Try it
Print the listing in full, exactly as it stands.
──────── Entries provided
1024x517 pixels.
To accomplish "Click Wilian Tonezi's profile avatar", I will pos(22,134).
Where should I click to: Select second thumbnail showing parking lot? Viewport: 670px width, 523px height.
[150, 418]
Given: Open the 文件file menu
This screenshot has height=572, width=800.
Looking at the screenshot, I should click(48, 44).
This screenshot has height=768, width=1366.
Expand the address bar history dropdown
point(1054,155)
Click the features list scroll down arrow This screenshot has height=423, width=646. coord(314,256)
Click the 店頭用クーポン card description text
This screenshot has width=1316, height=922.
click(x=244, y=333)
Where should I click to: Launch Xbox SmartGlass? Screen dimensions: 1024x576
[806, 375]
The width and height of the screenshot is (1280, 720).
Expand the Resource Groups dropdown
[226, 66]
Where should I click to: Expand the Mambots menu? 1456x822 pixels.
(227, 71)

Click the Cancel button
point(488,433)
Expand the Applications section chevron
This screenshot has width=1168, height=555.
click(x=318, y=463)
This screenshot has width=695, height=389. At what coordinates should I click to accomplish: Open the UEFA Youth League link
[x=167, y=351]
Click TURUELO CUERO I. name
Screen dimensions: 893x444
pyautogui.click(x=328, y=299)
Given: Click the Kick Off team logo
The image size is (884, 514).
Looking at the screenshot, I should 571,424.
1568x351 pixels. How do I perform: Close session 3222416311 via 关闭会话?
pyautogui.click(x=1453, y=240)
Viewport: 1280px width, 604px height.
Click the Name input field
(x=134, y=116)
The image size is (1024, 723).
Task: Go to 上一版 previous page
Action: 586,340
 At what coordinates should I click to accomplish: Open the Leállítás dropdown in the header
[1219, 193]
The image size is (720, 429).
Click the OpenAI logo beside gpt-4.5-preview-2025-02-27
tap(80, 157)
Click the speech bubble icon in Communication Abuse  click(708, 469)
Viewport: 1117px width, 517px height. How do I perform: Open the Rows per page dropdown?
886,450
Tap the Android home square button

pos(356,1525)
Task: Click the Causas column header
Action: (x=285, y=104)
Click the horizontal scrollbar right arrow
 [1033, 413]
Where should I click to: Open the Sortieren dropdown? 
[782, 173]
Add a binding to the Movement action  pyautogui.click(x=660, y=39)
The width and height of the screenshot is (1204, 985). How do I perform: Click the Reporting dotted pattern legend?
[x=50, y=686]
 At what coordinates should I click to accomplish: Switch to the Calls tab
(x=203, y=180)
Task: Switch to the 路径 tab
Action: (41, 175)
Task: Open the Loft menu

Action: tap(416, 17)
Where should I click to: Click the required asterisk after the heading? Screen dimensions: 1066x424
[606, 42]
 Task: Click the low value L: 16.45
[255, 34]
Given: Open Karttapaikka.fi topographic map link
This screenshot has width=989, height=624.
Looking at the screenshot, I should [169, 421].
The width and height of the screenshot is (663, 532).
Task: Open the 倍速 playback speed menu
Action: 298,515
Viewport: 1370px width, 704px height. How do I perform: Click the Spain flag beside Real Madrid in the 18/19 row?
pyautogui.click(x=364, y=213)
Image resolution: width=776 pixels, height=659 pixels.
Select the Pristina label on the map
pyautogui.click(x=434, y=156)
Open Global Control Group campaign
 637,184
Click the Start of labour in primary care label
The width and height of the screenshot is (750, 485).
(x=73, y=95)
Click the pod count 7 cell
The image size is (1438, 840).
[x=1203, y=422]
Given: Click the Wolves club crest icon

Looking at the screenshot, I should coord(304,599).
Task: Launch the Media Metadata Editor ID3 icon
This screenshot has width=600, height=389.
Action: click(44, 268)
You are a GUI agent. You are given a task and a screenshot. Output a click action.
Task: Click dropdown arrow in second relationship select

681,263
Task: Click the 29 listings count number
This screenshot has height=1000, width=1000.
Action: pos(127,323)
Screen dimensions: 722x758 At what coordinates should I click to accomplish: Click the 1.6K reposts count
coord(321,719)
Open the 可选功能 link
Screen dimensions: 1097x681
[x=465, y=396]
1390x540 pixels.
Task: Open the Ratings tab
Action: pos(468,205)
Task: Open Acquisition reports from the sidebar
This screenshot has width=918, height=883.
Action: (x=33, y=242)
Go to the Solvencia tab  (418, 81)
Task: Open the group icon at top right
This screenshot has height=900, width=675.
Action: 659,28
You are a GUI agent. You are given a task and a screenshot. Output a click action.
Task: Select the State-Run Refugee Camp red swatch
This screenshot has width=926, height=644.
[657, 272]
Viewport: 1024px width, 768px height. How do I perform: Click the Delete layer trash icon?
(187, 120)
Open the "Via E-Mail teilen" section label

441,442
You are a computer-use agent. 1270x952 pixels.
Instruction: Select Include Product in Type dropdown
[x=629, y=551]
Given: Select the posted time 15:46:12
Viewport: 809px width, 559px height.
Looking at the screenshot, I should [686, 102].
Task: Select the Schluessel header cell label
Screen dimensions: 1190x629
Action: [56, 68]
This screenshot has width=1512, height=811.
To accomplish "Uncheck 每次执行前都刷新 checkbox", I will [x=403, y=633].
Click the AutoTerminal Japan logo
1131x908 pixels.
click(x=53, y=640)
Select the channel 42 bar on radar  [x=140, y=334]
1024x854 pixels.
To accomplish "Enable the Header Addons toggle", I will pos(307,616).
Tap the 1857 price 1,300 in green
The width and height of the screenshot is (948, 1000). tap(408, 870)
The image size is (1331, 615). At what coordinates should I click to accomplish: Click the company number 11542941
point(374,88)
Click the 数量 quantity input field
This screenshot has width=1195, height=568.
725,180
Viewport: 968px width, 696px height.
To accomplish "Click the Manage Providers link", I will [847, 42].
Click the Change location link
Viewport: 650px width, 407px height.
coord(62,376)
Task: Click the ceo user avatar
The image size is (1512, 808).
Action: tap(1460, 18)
────────────────
Exercise solution
1024x517 pixels.
To accomplish "Click Wilian Tonezi's profile avatar", I will pos(22,134).
Where should I click to: Select second thumbnail showing parking lot? Viewport: 670px width, 523px height.
[150, 418]
Given: Open the 文件file menu
This screenshot has height=572, width=800.
Looking at the screenshot, I should click(48, 44).
This screenshot has height=768, width=1366.
Expand the address bar history dropdown
point(1054,155)
Click the features list scroll down arrow This screenshot has height=423, width=646. coord(314,256)
Click the 店頭用クーポン card description text
This screenshot has width=1316, height=922.
click(x=244, y=333)
Where should I click to: Launch Xbox SmartGlass? Screen dimensions: 1024x576
[806, 375]
The width and height of the screenshot is (1280, 720).
Expand the Resource Groups dropdown
[226, 66]
Where should I click to: Expand the Mambots menu? 1456x822 pixels.
(227, 71)

Click the Cancel button
point(488,433)
Expand the Applications section chevron
This screenshot has width=1168, height=555.
click(x=318, y=463)
This screenshot has width=695, height=389. At what coordinates should I click to accomplish: Open the UEFA Youth League link
[x=167, y=351]
Click TURUELO CUERO I. name
Screen dimensions: 893x444
pyautogui.click(x=328, y=299)
Given: Click the Kick Off team logo
The image size is (884, 514).
Looking at the screenshot, I should 571,424.
1568x351 pixels. How do I perform: Close session 3222416311 via 关闭会话?
pyautogui.click(x=1453, y=240)
Viewport: 1280px width, 604px height.
Click the Name input field
(x=134, y=116)
The image size is (1024, 723).
Task: Go to 上一版 previous page
Action: 586,340
 At what coordinates should I click to accomplish: Open the Leállítás dropdown in the header
[1219, 193]
The image size is (720, 429).
Click the OpenAI logo beside gpt-4.5-preview-2025-02-27
tap(80, 157)
Click the speech bubble icon in Communication Abuse  click(708, 469)
Viewport: 1117px width, 517px height. How do I perform: Open the Rows per page dropdown?
886,450
Tap the Android home square button

pos(356,1525)
Task: Click the Causas column header
Action: (x=285, y=104)
Click the horizontal scrollbar right arrow
 [1033, 413]
Where should I click to: Open the Sortieren dropdown? 
[782, 173]
Add a binding to the Movement action  pyautogui.click(x=660, y=39)
The width and height of the screenshot is (1204, 985). How do I perform: Click the Reporting dotted pattern legend?
[x=50, y=686]
 At what coordinates should I click to accomplish: Switch to the Calls tab
(x=203, y=180)
Task: Switch to the 路径 tab
Action: (41, 175)
Task: Open the Loft menu

Action: tap(416, 17)
Where should I click to: Click the required asterisk after the heading? Screen dimensions: 1066x424
[606, 42]
 Task: Click the low value L: 16.45
[255, 34]
Given: Open Karttapaikka.fi topographic map link
This screenshot has width=989, height=624.
Looking at the screenshot, I should [169, 421].
The width and height of the screenshot is (663, 532).
Task: Open the 倍速 playback speed menu
Action: 298,515
Viewport: 1370px width, 704px height. How do I perform: Click the Spain flag beside Real Madrid in the 18/19 row?
pyautogui.click(x=364, y=213)
Image resolution: width=776 pixels, height=659 pixels.
Select the Pristina label on the map
pyautogui.click(x=434, y=156)
Open Global Control Group campaign
 637,184
Click the Start of labour in primary care label
The width and height of the screenshot is (750, 485).
(x=73, y=95)
Click the pod count 7 cell
The image size is (1438, 840).
[x=1203, y=422]
Given: Click the Wolves club crest icon

Looking at the screenshot, I should coord(304,599).
Task: Launch the Media Metadata Editor ID3 icon
This screenshot has width=600, height=389.
Action: click(44, 268)
You are a GUI agent. You are given a task and a screenshot. Output a click action.
Task: Click dropdown arrow in second relationship select

681,263
Task: Click the 29 listings count number
This screenshot has height=1000, width=1000.
Action: pos(127,323)
Screen dimensions: 722x758 At what coordinates should I click to accomplish: Click the 1.6K reposts count
coord(321,719)
Open the 可选功能 link
Screen dimensions: 1097x681
[x=465, y=396]
1390x540 pixels.
Task: Open the Ratings tab
Action: pos(468,205)
Task: Open Acquisition reports from the sidebar
This screenshot has width=918, height=883.
Action: (x=33, y=242)
Go to the Solvencia tab  (418, 81)
Task: Open the group icon at top right
This screenshot has height=900, width=675.
Action: 659,28
You are a GUI agent. You are given a task and a screenshot. Output a click action.
Task: Select the State-Run Refugee Camp red swatch
This screenshot has width=926, height=644.
[657, 272]
Viewport: 1024px width, 768px height. How do I perform: Click the Delete layer trash icon?
(187, 120)
Open the "Via E-Mail teilen" section label

441,442
You are a computer-use agent. 1270x952 pixels.
Instruction: Select Include Product in Type dropdown
[x=629, y=551]
Given: Select the posted time 15:46:12
Viewport: 809px width, 559px height.
Looking at the screenshot, I should [686, 102].
Task: Select the Schluessel header cell label
Screen dimensions: 1190x629
Action: [56, 68]
This screenshot has width=1512, height=811.
To accomplish "Uncheck 每次执行前都刷新 checkbox", I will [x=403, y=633].
Click the AutoTerminal Japan logo
1131x908 pixels.
click(x=53, y=640)
Select the channel 42 bar on radar  [x=140, y=334]
1024x854 pixels.
To accomplish "Enable the Header Addons toggle", I will pos(307,616).
Tap the 1857 price 1,300 in green
The width and height of the screenshot is (948, 1000). tap(408, 870)
The image size is (1331, 615). At what coordinates should I click to accomplish: Click the company number 11542941
point(374,88)
Click the 数量 quantity input field
This screenshot has width=1195, height=568.
725,180
Viewport: 968px width, 696px height.
To accomplish "Click the Manage Providers link", I will [847, 42].
Click the Change location link
Viewport: 650px width, 407px height.
coord(62,376)
Task: Click the ceo user avatar
The image size is (1512, 808).
Action: tap(1460, 18)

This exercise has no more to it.